> PAGE
------------------------------------------------------------
Historical precedent is consonant with the High Court’s reading of Article XVI(6). The sultan was entitled to refuse a request to dissolve the state legislative assembly, be it a general request – for example when early elections are to be called or where the state legislative assembly is sharply divided over a key policy or the budget – or a specific request under Article XVI(6) after the MB has already lost the confidence of the majority of the state legislative assembly.

Dismissal of the Executive Council

Both the textual and historical arguments support the High Court’s reading of Article XVI(6). However, this does not resolve the question as to whether the sultan was empowered to (a) declare the office of the MB and Executive Council vacant; and (b) following from that declaration, proceed to appoint a new MB.

The Perak Constitution is not explicit on this point. What is clear is that the Executive Council is appointed by the sultan on the advice of the MB. Although Article XVI(7) states that members of the Executive Council hold their office at the sultan's pleasure, Article XVIII makes it clear that the sultan may not dismiss them at a whim, but only upon the advice of the MB. This reading is borne out by the Reid Commission Report that stated (at paragraph 181):

As the Executive Council is to be collectively responsible to the Legislative Assembly the appointment of its members must lie in the hands of the Mentri Besar and a new Mentri Besar must be free to appoint a new Exec­utive Council in the same way as the Prime Min­ister appoints his Ministers. This result follows from our recommendation that members of the Executive Council should hold office at the plea­sure of the Ruler because in appointing or termi­nating the appointment of a member of the Exec­utive Council the Ruler must act on the advice of the Mentri Besar.

What happens if an MB, who has lost the confidence of the majority of the state legislative assembly, refuses to resign his position and that of the Executive Council after the sultan rejects that MB’s request for a dissolution of the state legislative assembly? This happened in Kelantan in 1977 when its MB, Datuk Mohamed Nasir refused to resign even though he had lost a vote of confidence motion in the Kelantan state legislative assembly, been sacked by his own party, and had his request for dissolution of the assembly refused by the Sultan of Kelantan. The impasse led to the declaration of a state of emergency by the Federal Government that lasted three months, after which the state legislative assembly was dissolved for fresh elections.

Alas, this single precedent is not particularly instructive. No legal solution was possible and the situation was resolved politically by the sultan dissolving the assembly and allowing fresh elections to be called. Perhaps, all rulers and governors should, as a matter of course, accede to requests by their respective MBs to dissolve the legislative assembly for fresh elections to be called unless the ruler has a premonition that a calamity might befall the state if he so acceded.
------------------------------------------------------------
> ENTRIES

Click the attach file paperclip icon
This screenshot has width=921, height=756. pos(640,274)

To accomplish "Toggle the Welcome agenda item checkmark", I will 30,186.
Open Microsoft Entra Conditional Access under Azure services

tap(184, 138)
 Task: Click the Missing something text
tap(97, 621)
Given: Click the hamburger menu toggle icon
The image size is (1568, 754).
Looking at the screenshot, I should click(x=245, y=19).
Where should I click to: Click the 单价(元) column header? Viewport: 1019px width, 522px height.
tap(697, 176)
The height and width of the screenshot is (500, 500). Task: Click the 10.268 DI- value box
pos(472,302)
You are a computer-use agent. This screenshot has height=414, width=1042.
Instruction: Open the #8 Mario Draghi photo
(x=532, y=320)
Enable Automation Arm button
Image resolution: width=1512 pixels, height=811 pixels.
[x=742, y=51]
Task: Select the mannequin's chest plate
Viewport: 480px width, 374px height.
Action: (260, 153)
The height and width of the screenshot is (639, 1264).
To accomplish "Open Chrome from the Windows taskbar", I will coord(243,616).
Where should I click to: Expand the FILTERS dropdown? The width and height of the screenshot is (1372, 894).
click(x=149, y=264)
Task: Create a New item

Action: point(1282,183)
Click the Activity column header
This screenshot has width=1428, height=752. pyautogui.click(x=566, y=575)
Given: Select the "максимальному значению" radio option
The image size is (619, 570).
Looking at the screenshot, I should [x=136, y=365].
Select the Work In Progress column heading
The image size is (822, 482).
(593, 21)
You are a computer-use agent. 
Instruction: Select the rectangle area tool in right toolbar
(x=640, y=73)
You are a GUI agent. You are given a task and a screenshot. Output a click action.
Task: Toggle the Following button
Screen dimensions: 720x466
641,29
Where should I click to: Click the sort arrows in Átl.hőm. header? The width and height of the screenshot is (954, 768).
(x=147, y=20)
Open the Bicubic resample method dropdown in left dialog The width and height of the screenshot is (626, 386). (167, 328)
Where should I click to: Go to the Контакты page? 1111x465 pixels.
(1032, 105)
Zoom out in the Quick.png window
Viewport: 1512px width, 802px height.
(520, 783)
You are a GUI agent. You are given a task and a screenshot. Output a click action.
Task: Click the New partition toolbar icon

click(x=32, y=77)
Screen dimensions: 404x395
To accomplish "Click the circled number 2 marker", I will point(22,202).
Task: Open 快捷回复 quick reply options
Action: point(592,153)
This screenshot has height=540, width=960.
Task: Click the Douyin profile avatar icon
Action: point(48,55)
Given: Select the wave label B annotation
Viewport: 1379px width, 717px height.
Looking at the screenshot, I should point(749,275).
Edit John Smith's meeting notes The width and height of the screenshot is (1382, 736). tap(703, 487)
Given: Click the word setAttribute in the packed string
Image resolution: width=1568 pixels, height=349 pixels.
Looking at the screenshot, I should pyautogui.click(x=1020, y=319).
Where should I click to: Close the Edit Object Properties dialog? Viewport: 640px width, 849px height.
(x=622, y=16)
------------------------------------------------------------
> YOUR TASK
In the text on the Perak Constitution:
(a) Which article makes clear that the sultan may dismiss members of the Executive Council only on the MB's advice?
(b) Which paragraph of the Reid Commission Report is quoted?
(c) How long did the state of emergency declared in Kelantan last?
Answer using only the text, not the rows.

> RESPONSE TO THIS EXERCISE
(a) Article XVIII
(b) Paragraph 181
(c) Three months